Free Republic
Browse · Search
News/Activism
Topics · Post Article

Skip to comments.

RONALD RAY-GUN WAS RIGHT
SteynOnline.com ^ | 06/09/2004 | Mark Steyn

Posted on 06/09/2004 10:44:02 AM PDT by jazzo

One of the many things Ronald Reagan was right about – and many others, including John Kerry, were wrong about - was missile defence. The “bullet that can shoot down a bullet” is already a scientific reality, which is more than can be said for most of the predictions the eco-doom-mongers were making in the Eighties. On the best way to defend against nuclear weapons, President Reagan was right in principle: you can’t uninvent things, you can only make them obsolete. But he was also right in practice – that American technology would find a way sooner than anyone thought. This column appeared in The Spectator on July 28th 2001, when the main objection of the Democrats and the media seemed to be that it was unfair not to let China become a massive threat to the west coast of the United States:

LIKE most expert commentators, I haven't a clue what I'm talking about 90 per cent of the time. Fortunately, it's usually pretty easy to fake it.For example, you'll recall that when John F. Kennedy's plane plunged into Long Island Sound, we columnists moved smoothly into the improvised Aviation Correspondent routine, pointing out that when you're flying at night across water it's easy to lose sight of whether the big coloured thingamajig on the instrument panel is correctly aligned with the funny-shaped wossname tracking the whatever.

Unfortunately, for anything faster than a twin-prop, it all gets a bit technical. Much easier to take refuge in metaphor. Here's Thomas L. Friedman, foreign affairs columnist of The New York Times, explaining his objections to the Bush administration's plans for missile defence:

It's good to have layers of defence, just as it's good to have belts and suspenders. But if you already have suspenders, it would be crazy to pay $100 billion for a belt of uncertain reliability - especially if that belt makes it more likely your pants will fall down.

If I follow correctly, the suspenders (or braces, as you chaps say; no transvestism in this metaphor) are conventional nuclear deterrence; the unreliable belt is missile defence; and the pants are America's cherished freedoms, the role of the great Republic itself presumably being played by the pimply, hairy legs left so perilously exposed by the concertinaed trousers.

What I don't understand is why an unreliable belt would lead to the collapse of your pants if you're still wearing the suspenders, unless, of course, the suspenders themselves are also unreliable, perhaps even obsolescent, a relic of the Cold War era liable to snap unexpectedly when you're bending down to pick up your derby.

» REQUESTS
(1) In the records, switch "screenshot" to "screen capture" everywhere from the line containing "Identify the location of glyph." down to the line containing "The width and height of the screenshot is (1920, 1022).", and write out only those lines with nothing else changed.
(2) Please carry on the column about missile defense from the point where it stops.

» SUPPLIED DATA
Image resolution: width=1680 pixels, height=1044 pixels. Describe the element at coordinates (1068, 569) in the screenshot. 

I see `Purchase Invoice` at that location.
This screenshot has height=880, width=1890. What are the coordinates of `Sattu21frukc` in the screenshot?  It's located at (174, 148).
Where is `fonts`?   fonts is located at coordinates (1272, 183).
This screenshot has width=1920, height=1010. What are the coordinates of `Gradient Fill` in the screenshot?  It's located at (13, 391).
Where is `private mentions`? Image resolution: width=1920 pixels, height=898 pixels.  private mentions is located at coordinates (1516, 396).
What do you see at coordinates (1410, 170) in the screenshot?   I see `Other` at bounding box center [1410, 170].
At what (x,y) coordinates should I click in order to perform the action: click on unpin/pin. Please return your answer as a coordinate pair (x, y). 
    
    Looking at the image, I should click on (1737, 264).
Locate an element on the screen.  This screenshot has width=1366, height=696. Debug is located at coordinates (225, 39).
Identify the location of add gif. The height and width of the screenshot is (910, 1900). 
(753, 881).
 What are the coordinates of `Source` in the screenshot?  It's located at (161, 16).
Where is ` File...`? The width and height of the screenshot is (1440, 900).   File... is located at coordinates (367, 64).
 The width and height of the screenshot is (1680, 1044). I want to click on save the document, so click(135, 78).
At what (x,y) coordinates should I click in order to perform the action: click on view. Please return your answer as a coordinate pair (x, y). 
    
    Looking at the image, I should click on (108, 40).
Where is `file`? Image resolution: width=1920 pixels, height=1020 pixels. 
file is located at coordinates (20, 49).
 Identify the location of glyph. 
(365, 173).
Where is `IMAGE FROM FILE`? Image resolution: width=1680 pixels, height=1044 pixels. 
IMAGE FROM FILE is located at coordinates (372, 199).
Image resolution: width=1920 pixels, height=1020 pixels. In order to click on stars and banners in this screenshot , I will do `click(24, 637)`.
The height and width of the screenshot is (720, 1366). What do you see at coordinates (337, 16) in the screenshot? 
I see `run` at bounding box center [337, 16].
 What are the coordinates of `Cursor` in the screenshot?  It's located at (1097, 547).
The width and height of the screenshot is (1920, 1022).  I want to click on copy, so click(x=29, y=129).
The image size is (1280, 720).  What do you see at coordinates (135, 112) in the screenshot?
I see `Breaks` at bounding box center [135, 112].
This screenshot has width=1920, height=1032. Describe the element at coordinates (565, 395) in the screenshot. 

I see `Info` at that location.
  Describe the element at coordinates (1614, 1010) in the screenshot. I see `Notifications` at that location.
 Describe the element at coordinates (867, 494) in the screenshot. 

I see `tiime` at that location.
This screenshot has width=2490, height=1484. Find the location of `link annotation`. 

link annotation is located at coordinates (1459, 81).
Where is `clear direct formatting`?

» TASK-BY-TASK OUTPUTS
(1)
 Identify the location of glyph. 
(365, 173).
Where is `IMAGE FROM FILE`? Image resolution: width=1680 pixels, height=1044 pixels. 
IMAGE FROM FILE is located at coordinates (372, 199).
Image resolution: width=1920 pixels, height=1020 pixels. In order to click on stars and banners in this screen capture , I will do `click(24, 637)`.
The height and width of the screen capture is (720, 1366). What do you see at coordinates (337, 16) in the screen capture? 
I see `run` at bounding box center [337, 16].
 What are the coordinates of `Cursor` in the screen capture?  It's located at (1097, 547).
The width and height of the screen capture is (1920, 1022).  I want to click on copy, so click(x=29, y=129).

(2)
But, of course, it is not necessary for Friedman's metaphor to make sense, as all the smart people who read The New York Times already agree with him. Missile defence has been a joke ever since it was cooked up a generation ago by President Reagan, the noted B-movie cowboy moron, and instantly dismissed as Star Wars, a comic-book fantasy. Then, as now, the smart set lined up to pour scorn on the presidential clod: according to JFK/LBJ national security adviser McGeorge Bundy, renowned Kremlinologist George F. Kennan, veteran arms control negotiator Gerald Smith, former defence secretary Robert S. McNamara, and a zillion others of one mind, Reagan's Strategic Defence Initiative was an 'act of folly', a 'dream' that 'cannot be achieved'. Worse, the whole scam was a 'telling commentary on his presidential style', according to Philip Geyelin in The Washington Post in 1984:

Reagan had no proposal worked out when he first floated the idea almost casually in a speech devoted to other, known quantities in his military program. He had only a fatuous, personal vision of a nuclear-free world.

Just as President Kennedy had no proposal worked out - onlya fatuous personal vision of putting a man on the moon within the decade.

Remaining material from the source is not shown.